La révolution des jeux de Valve sous Linux

Tout a commencé lorsque Valve s’est senti menacé par le Microsoft Store. C’est alors qu’elle a eu l’idée de créer une plateforme alternative. Elle serait aussi facile à utiliser qu’une console de jeu, mais basée sur du matériel PC largement disponible et fonctionnant avec un système d’exploitation « ouvert », non contrôlé par Microsoft.

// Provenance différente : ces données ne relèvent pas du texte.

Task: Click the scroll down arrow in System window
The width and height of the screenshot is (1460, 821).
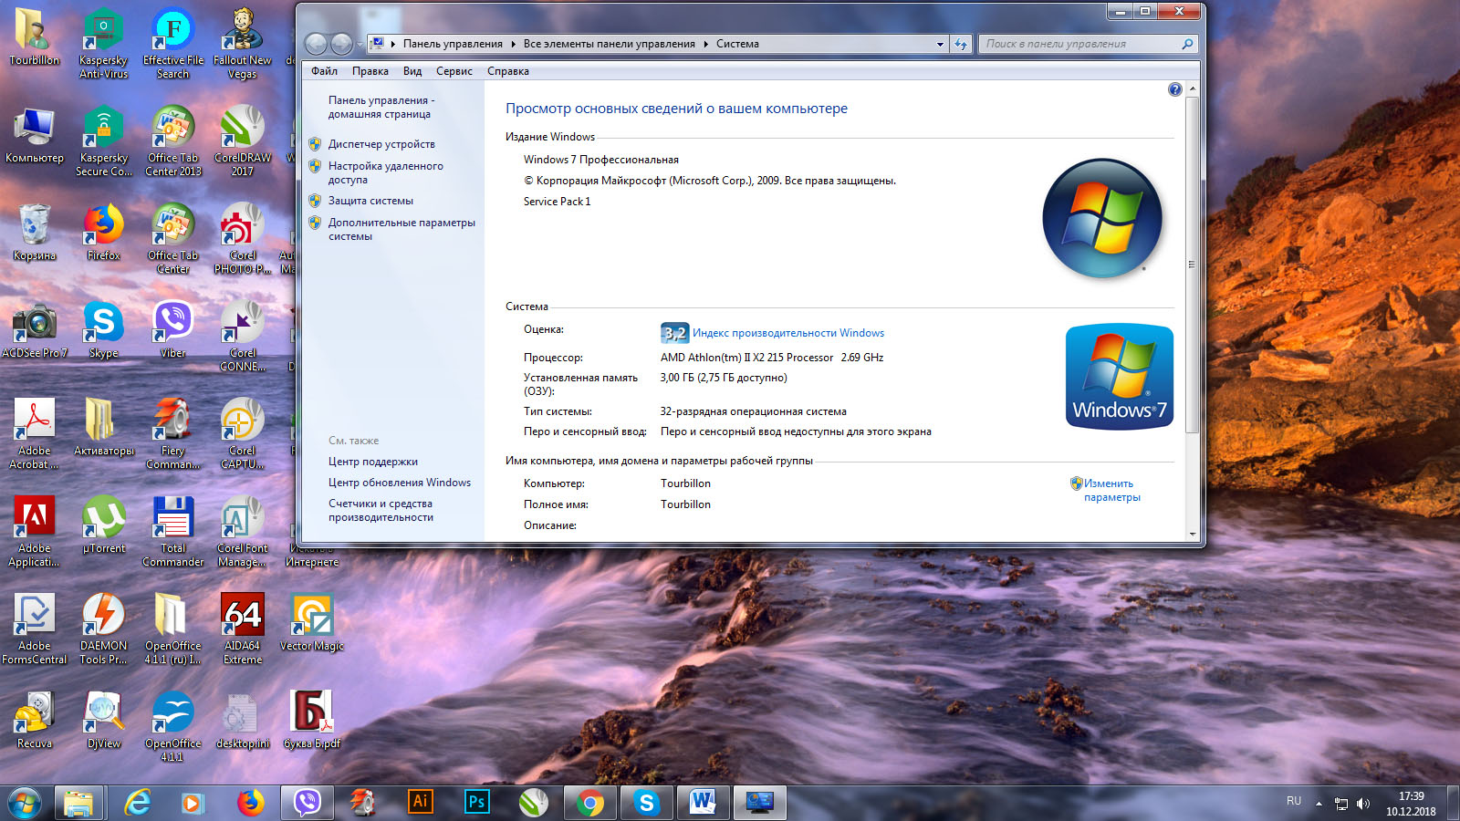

La solution de Valve, appelée « Steam Machines », ne dépendrait pas d’un matériel personnalisé, contrairement aux consoles antérieures aux dernières PlayStation et Xbox. Tout fournisseur tiers pouvait créer sa propre « Steam Machine » comme il l’entendait. Le seul point commun entre toutes les Steam Machines serait le système d’exploitation Linux personnalisé de Valve, SteamOS.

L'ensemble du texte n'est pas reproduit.